Happens every time.

The copy has to leave my laptop about a nanosecond after the final whistle, but there's two minutes left and the game is balanced on a knife-edge. The scoreboard doesn't tally with my notes, I still haven't seen a crowd figure, and I've no idea who replaced the tighthead prop in the 55th minute or whether the inside-centre's knee injury is likely to be serious. And then he turns up. The intern.

"Man of the match?" he asks, with the fresh-faced enthusiasm of an eager young vicar in his first parish. Now, at this stage of the proceedings, a hyperventilating hack is more likely to come up with a chronological list of the Plantagenet kings or an executive summary of Fermat's Last Theorem than figure out who has been playing particularly well.

"I'll just go with the majority," I mutter, well aware that the majority have probably said exactly the same thing.

There used to be a different way of doing it. You'd look at the scoreboard to see who was winning, then nominate their fly-half. OK, so it was a rudimentary system, but it generally worked. And it generally squared with the way rugby used to be played. Chances are, or rather were, that a side needed their main playmaker to be on top of his game if they were to get their noses in front.

In the 1970s, individual accolades were seen as contrary to the spirit of rugby. Bill McLaren, for one, was always reluctant to get involved in a man of the match decision. But if they were being handed out back then, most of them would probably have been taken by fly-halves.

No longer. It has become extremely rare for a No.10 to be lauded as a game's most significant figure. I've just checked the official match statistics for the past two Six Nations and (southern hemisphere) Rugby Championships. Number of games? 54. Number of fly-halves given MotM awards? Three.

Now a pedant - and rugby has a few - might argue that three out of 54 is not that bad a figure in a game played by 15 players. Yet if a front-five player rarely get the award, and front-row players almost never, then statistically the odds are stacked in favour of fly-halves, but the actual numbers are still against them. From a more cursory glance through the match reports, it seems that loose forwards, especially loose forwards called Kieran Read, have been stealing a lot of the glory latterly. Clearly, your chances are also boosted if you happen to be called Brian O'Driscoll.

The three fly-halves honoured were England's Owen Farrell, Italy's Luciano Orquera and South Africa's Morne Steyn.

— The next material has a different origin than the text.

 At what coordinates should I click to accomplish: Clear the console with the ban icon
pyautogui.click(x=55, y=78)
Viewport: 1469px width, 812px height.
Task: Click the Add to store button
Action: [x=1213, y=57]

In every case, they also carried the goal-kicking duties for their respective sides, and the awards reflected strong returns in that area as much as anything else they did. The inevitable conclusion is that the position long seen as the most important on a rugby pitch has become one of diminished influence. Mr Oh-So-Important has become just one of the crowd. Perhaps the thinking is that specialists are no longer required, that the position has become one for all-rounders.

In a way, it always was. History shows that some of the game's most revered playmakers could do decent shifts elsewhere. Around a third of Gregor Townsend's 82 Scotland caps were won in the centre. John Rutherford played there for the Lions as well. Felipe Contepomi, Michael Lynagh and even Phil Bennett popped up in the midfield for their respective countries. But there is no question that the fly-half skill set is not as distinct as once it was.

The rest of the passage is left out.